=== Exercise goal ===
In the azurite passage below, copy the stretch from "Azurite is soft, with" through "of the mineral.", switching "hydrochloric acid" to "nitric acid".

=== Source passage ===
Azurite crystallizes in the monoclinic system. Large crystals are dark blue, often prismatic. Azurite specimens can be massive to nodular or can occur as drusy crystals lining a cavity.
Azurite is soft, with a Mohs hardness of only 3.5 to 4. The specific gravity of azurite is 3.77. Azurite is destroyed by heat, losing carbon dioxide and water to form black, copper(II) oxide powder. Characteristic of a carbonate, specimens effervesce upon treatment with hydrochloric acid. The combination of deep blue color and effervescence when moistened with hydrochloric acid are identifying characteristics of the mineral.
Color
The optical properties (color, intensity) of minerals such as azurite and malachite are characteristic of copper(II). Many coordination complexes of copper(II) exhibit similar colors. As explained within the context of crystal field theory, the color results from low energy d-d transitions associated with the d metal center.
Weathering
Azurite is unstable in open air compared to malachite, and often is pseudomorphically replaced by malachite. This weathering process involves the replacement of some of the carbon dioxide (CO2) units with water (H2O), changing the carbonate:hydroxide ratio of azurite from 1:1 to the 1:2 ratio of malachite:
- 2 Cu3(CO3)2(OH)2 + H2O → 3 Cu2(CO3)(OH)2 + CO2
From the above equation, the conversion of azurite into malachite is attributable to the low partial pressure of carbon dioxide in air.

Stored records
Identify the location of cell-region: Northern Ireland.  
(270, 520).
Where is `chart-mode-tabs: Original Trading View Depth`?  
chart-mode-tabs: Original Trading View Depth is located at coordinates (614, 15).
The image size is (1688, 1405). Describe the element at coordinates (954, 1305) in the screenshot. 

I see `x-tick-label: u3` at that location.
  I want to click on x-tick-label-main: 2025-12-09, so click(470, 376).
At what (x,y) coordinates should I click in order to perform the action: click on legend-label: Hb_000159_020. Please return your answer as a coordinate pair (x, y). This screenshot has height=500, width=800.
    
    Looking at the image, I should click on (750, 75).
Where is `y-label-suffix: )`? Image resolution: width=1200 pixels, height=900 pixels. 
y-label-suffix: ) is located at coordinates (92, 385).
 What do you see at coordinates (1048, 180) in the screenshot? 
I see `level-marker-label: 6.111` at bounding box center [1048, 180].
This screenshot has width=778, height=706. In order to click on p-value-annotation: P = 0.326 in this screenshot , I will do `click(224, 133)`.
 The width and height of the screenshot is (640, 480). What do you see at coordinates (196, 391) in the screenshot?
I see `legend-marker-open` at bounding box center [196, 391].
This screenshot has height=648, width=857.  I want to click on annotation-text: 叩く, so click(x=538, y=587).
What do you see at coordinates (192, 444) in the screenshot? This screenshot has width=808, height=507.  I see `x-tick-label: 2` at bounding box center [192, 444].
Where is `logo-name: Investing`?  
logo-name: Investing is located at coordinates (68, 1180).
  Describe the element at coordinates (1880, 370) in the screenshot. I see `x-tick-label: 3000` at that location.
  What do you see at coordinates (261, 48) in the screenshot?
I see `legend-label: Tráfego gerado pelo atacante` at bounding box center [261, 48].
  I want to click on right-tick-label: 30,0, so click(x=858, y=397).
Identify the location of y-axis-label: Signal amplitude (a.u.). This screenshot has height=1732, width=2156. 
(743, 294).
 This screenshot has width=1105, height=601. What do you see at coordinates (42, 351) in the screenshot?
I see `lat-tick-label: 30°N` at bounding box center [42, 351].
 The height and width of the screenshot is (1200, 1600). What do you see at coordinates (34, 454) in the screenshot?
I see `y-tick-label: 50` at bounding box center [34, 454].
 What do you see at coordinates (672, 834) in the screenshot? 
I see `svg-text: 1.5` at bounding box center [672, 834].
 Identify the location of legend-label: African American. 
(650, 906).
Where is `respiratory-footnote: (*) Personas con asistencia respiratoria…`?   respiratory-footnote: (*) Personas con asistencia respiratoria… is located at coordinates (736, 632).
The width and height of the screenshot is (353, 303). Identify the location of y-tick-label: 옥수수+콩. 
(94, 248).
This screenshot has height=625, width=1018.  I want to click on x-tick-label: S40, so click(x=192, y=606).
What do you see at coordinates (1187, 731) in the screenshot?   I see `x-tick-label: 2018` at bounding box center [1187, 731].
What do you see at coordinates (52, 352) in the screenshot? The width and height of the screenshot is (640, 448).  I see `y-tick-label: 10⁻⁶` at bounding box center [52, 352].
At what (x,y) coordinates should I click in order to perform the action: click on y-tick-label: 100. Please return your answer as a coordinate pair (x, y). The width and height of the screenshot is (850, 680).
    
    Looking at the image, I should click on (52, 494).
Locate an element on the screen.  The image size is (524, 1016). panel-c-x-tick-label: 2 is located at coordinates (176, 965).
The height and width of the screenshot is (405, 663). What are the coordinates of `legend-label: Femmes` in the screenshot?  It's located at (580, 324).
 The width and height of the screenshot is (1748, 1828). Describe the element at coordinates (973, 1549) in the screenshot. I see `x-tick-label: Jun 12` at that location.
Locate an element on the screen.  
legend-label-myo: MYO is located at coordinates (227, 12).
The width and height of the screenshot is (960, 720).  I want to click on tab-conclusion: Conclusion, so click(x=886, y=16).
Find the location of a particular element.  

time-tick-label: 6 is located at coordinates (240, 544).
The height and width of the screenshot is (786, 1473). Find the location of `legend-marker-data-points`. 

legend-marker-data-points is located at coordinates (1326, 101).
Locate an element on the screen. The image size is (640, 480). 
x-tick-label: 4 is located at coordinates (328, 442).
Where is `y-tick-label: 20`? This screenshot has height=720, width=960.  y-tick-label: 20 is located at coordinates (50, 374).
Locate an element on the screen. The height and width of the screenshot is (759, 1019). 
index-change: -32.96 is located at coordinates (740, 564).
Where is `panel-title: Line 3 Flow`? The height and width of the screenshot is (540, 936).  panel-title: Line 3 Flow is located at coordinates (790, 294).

=== Answer below ===
Azurite is soft, with a Mohs hardness of only 3.5 to 4. The specific gravity of azurite is 3.77. Azurite is destroyed by heat, losing carbon dioxide and water to form black, copper(II) oxide powder. Characteristic of a carbonate, specimens effervesce upon treatment with nitric acid. The combination of deep blue color and effervescence when moistened with nitric acid are identifying characteristics of the mineral.